The real-world CIC rate should be explained, ideally supplemented with the rates in the physician’s own practice, if known.

CIC should be explained clearly (including that it is intermittent, discrete, performed by the patient and is temporary, with most patients managing with no issues). Ideally a CIC catheter should be shown to patients.

Patients should understand that onabotulinumtoxinA will need to be periodically repeated, as based on our experience, on average every 6 months  (no more frequently than every 3 months per the package insert) and that each time the patient receives treatment there is a small risk of a raised PVR that may need CIC.
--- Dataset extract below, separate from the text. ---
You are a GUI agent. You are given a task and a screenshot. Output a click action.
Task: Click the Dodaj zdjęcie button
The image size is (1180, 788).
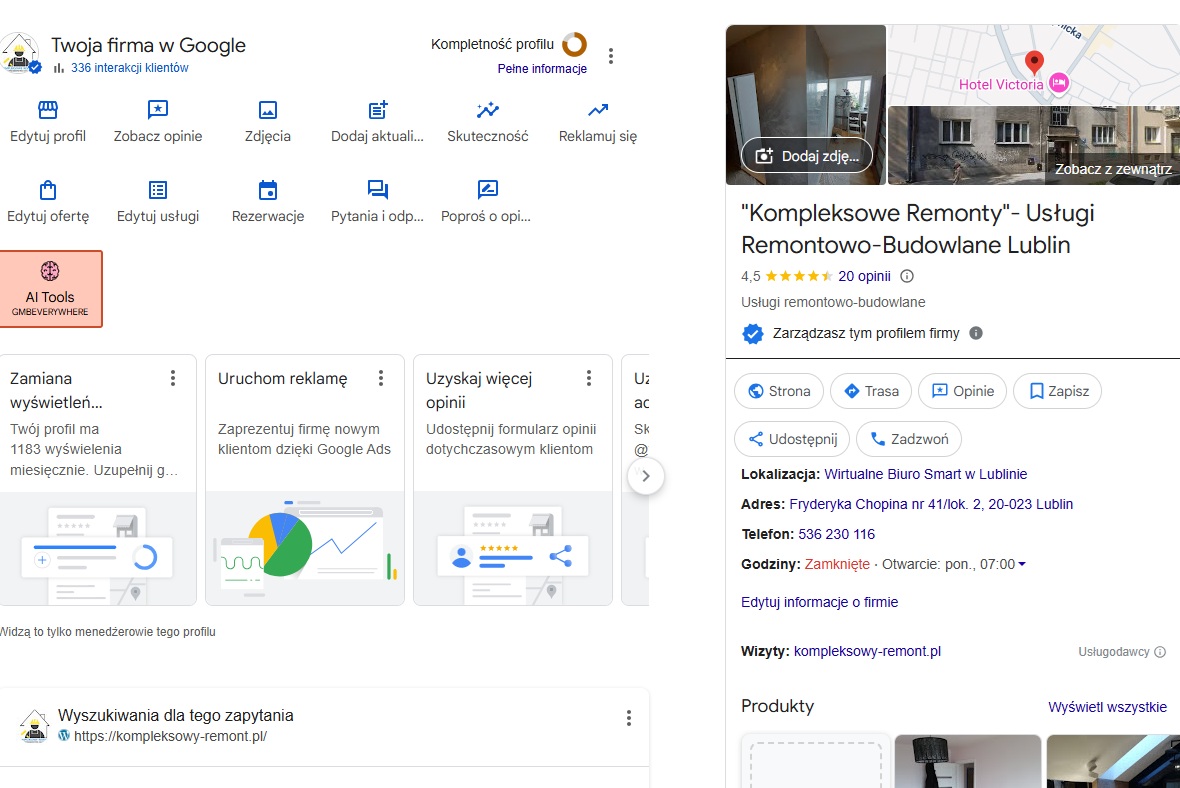pos(805,155)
Patients often have a fear of urinary retention or catheterisation that is not understood by their doctor and therefore appropriate counselling is needed so the patient is not deterred from having appropriate treatment. Appropriate and accurate wording should be used to explain what may happen post-treatment. For example, “there is a risk that voiding may be inefficient, which may or may not be symptomatic. In most cases this does not need treatment but in some patients, CIC is an option to help manage the bladder until function returns to a sufficient level. When CIC is needed, it is usually only for a short duration of time.”


Incomplete bladder emptying following onabotulinumtoxinA treatment has been frequently referred to as urinary retention or AUR, but this is not an accurate description for this AE. The majority of patients with incomplete emptying post-onabotulinumtoxinA treatment can spontaneously void; therefore, true AUR is rare. This expert consensus provides important guidance on the appropriate management of incomplete voiding of the bladder post-onabotulinumtoxinA injection and the requirements for initiating and stopping CIC.